Как тебе объяснить, что творилось со мной? Вот: весна, горное озеро, сижу на лодке, кричат камышовки. Это было давно, когда я приезжал на Урал навестить маму, тебя, родню. Вознамерился натаскать для вас рыбки на уху. Клев плохой. Перевалило за полдень. Озеро притихло. Поверхность — жидкий никель. Со стороны берега, на фоне рогозника, началось над водой сверканье. И чаще оно и движется ко мне. Лодка стояла на якоре, примерно в километре от берега. Оказалось — из озера выпрыгивают рыбки. Выпрыгивая косяками, они приблизились к лодке и засверкали дальше. Я поразился: чему-то радуются! Но чему? Проплывал на плоскодонке старик. Спросил его. «Чебак икру отметал. Завсегда эдак сигает, как отмечется. Праздник! — сказал старик. — А как же? Чебачья их порода продолжится».

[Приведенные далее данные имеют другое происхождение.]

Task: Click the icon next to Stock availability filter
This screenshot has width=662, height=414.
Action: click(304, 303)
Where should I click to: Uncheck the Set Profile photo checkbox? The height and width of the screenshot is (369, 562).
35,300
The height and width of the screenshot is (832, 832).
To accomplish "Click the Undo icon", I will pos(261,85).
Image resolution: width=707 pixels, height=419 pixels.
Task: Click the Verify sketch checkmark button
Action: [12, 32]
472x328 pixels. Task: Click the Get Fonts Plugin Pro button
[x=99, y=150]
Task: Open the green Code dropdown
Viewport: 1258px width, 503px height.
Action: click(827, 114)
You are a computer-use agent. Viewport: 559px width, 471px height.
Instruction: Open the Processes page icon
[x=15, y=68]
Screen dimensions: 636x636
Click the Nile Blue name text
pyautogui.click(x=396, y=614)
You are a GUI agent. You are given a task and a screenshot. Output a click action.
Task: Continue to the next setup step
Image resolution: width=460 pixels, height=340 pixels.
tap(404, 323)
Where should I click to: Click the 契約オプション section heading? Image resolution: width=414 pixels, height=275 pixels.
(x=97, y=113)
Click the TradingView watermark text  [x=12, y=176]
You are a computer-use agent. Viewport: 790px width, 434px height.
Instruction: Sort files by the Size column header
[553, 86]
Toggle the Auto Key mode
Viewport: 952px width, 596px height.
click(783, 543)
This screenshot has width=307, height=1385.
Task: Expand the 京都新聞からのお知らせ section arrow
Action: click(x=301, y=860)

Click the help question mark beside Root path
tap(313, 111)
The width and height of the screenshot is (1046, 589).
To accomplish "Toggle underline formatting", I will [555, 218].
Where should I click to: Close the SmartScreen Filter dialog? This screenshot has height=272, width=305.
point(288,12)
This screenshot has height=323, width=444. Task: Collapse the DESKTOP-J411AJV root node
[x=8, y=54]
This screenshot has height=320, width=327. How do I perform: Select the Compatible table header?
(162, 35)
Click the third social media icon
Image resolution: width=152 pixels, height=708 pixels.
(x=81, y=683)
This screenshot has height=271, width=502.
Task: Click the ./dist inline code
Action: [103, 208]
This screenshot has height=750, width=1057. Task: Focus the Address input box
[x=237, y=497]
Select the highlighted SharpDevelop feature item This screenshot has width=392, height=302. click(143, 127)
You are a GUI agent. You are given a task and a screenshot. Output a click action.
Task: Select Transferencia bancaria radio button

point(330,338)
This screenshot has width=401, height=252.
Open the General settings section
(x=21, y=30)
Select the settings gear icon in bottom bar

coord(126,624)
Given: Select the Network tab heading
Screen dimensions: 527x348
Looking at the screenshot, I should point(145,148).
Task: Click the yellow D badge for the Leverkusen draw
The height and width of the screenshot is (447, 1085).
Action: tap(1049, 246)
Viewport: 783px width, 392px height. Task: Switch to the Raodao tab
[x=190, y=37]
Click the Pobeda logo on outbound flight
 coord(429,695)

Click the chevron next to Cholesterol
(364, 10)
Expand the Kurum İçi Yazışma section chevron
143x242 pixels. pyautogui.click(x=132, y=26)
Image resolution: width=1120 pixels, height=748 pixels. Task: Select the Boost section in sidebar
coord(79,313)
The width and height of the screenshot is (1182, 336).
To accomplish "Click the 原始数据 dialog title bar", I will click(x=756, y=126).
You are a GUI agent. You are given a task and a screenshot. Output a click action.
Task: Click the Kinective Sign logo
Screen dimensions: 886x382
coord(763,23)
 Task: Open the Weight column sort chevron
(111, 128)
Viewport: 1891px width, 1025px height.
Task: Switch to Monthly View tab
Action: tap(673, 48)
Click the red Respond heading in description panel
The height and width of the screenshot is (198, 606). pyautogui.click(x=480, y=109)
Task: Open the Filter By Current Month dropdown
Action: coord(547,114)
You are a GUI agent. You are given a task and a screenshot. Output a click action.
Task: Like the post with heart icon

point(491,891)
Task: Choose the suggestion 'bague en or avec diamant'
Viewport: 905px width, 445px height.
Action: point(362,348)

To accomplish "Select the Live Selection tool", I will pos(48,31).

Параллель не очень точная, но она подходит в том смысле, что наш эмоциональный мир «выдавал» от радости такие же сверкающие свечи.

Берешь свое возмущение обратно? Не берешь. Нотны вы, Курилины. Доказательств требуете.

Я, дядя, человек с затянувшимся инкубационным периодом. Чем только не занимался и, кстати, не без успеха, но того, для чего рожден, долгонько не мог выяснить. Случилось это в Новосибирске. Жил там большой писатель. Он интересовался работой нашего института, в частности, моей. К тому же ему нравились мои научно-популярные очерки. Мы подружились. Как-то захожу к нему домой. У него сидит чернявый юноша. О Байкале юноша говорил, о российских памятниках архитектуры, о великом художнике и просветителе Николае Рерихе, о песенной и обрядовой культуре рыбаков Беломорья... Ого, думаю, юноша! Причастен ко всему, о чем говорит. Я спросил юношу. «Вы пишете?» — «Нет, — сказал он с достоинством. — Я организатор». Любой бы застеснялся в той ситуации, что он не пишет. Он же — нет: организаторство для него — сознательное предназначение. Мне довелось заниматься сооружением военных и гидротехнических объектов, вести научную и партийную работу, но нигде я не воспринимал себя организатором. Инженером, строителем, пропагандистом, научным сотрудником — прежде всего я так себя воспринимал. А ведь много занимался организаторством и со вкусом, рвением, лихо, успешно.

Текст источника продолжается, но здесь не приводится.